▶ [Exercise data]

_____

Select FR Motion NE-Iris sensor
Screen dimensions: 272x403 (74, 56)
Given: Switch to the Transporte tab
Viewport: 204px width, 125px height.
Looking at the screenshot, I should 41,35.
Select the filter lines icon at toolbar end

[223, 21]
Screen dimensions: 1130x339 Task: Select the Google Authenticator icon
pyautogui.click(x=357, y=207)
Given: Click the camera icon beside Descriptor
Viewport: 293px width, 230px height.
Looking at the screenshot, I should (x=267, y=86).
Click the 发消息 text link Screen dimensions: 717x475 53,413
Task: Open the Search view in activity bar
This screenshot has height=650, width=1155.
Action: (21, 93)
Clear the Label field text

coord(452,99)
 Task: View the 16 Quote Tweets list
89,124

_____

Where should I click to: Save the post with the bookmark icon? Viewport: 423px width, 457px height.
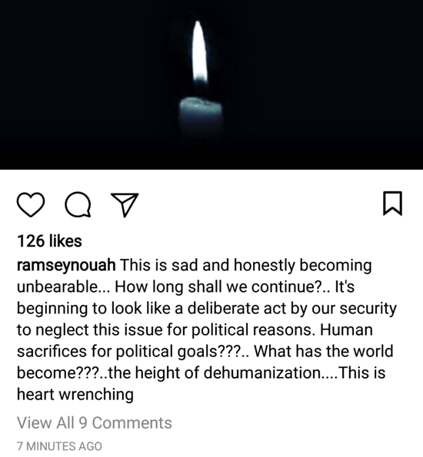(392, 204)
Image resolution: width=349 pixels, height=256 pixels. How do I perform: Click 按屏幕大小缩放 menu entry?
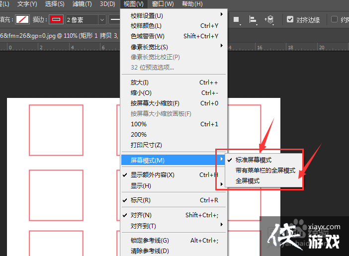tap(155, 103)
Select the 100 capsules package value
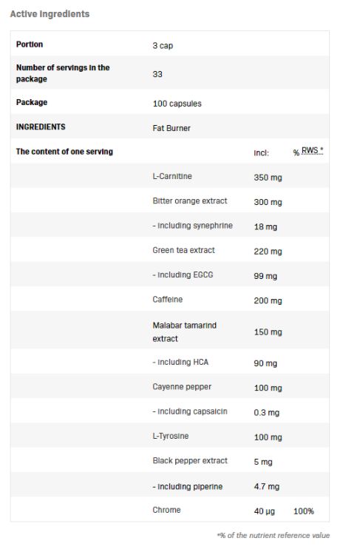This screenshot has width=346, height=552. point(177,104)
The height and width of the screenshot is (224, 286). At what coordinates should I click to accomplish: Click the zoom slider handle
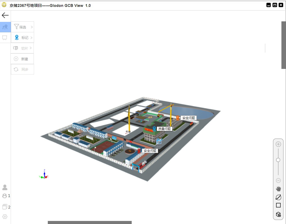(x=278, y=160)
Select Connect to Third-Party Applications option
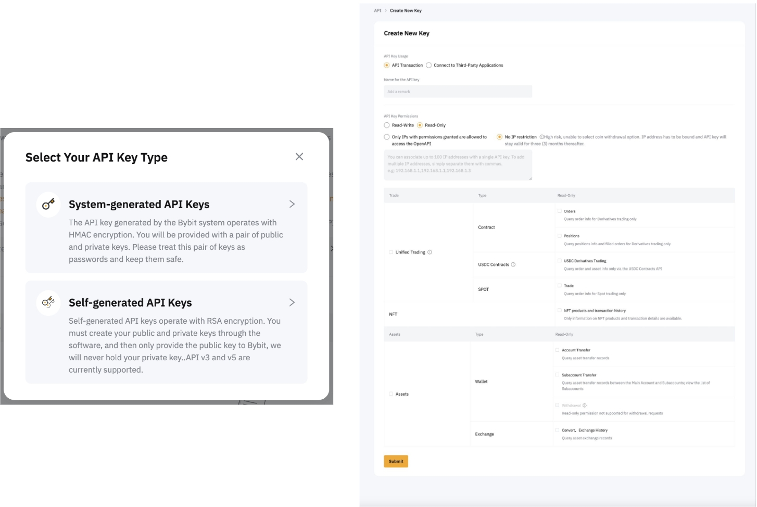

_____

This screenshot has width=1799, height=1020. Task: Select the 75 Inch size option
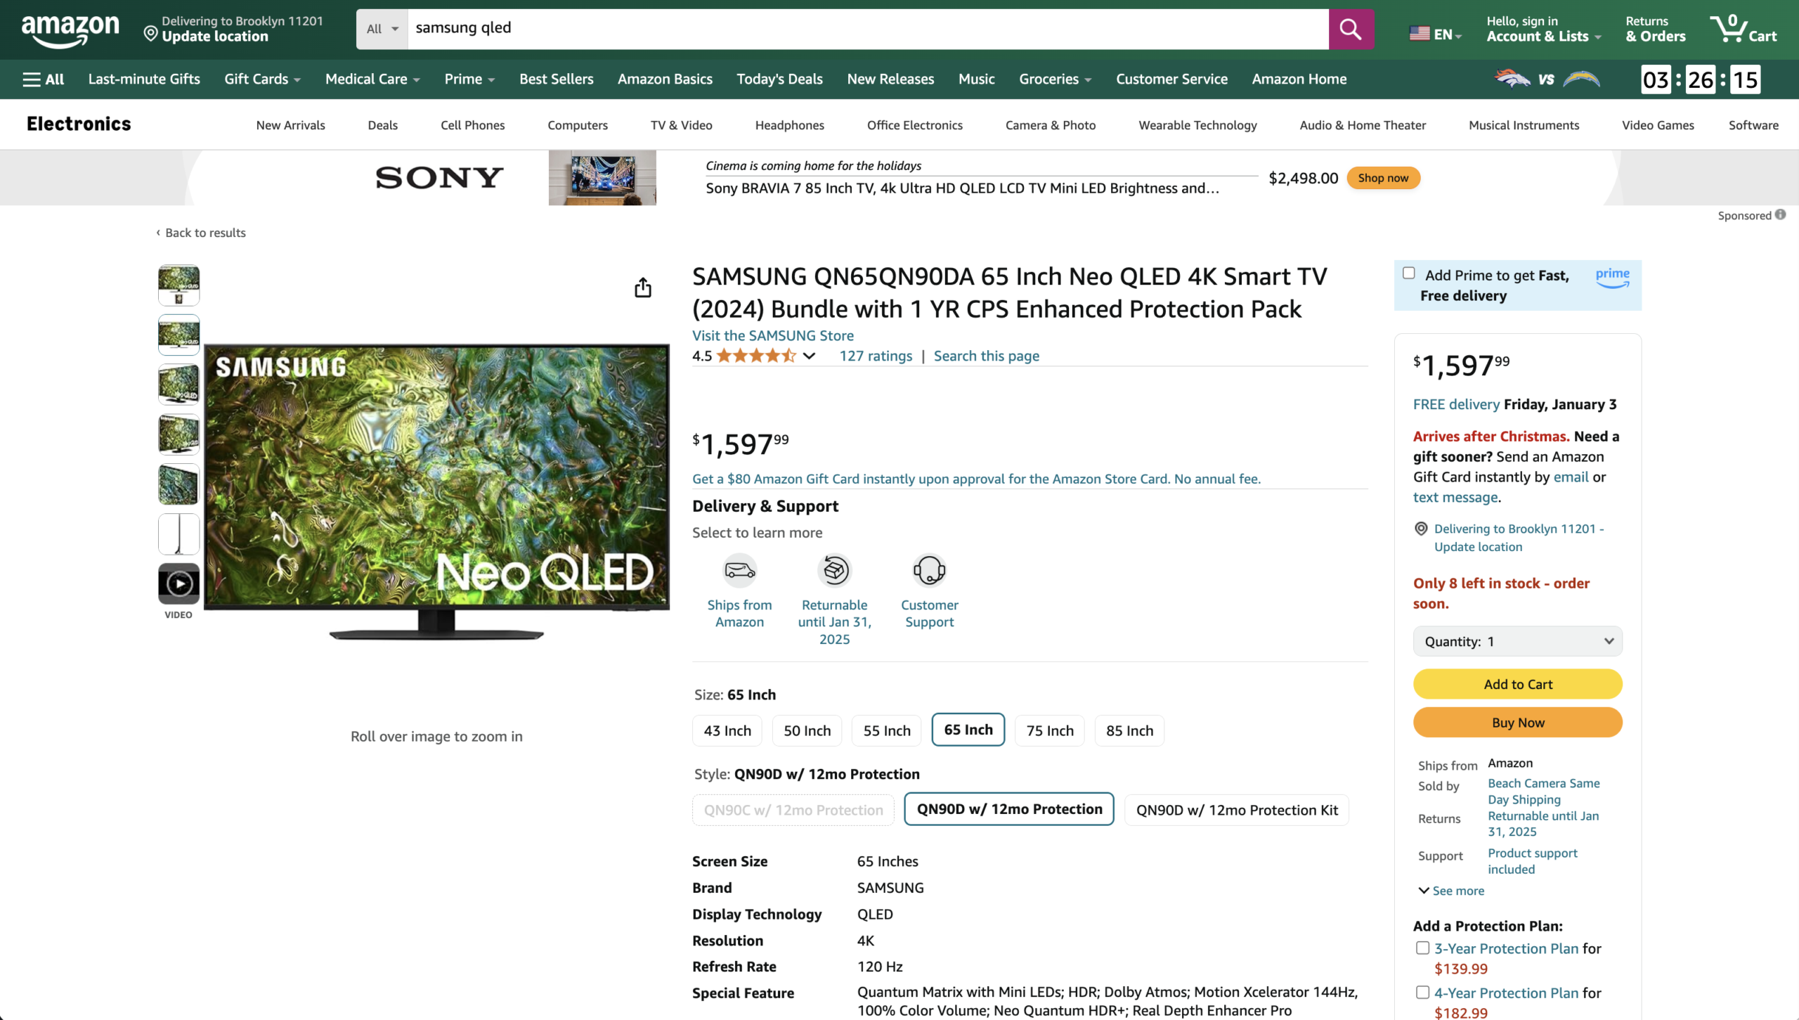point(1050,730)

_____

Please return each line of the data above in which the word "Given" occurs.

▶ [Answer area]
Given: Switch to the Transporte tab
Given: Click the camera icon beside Descriptor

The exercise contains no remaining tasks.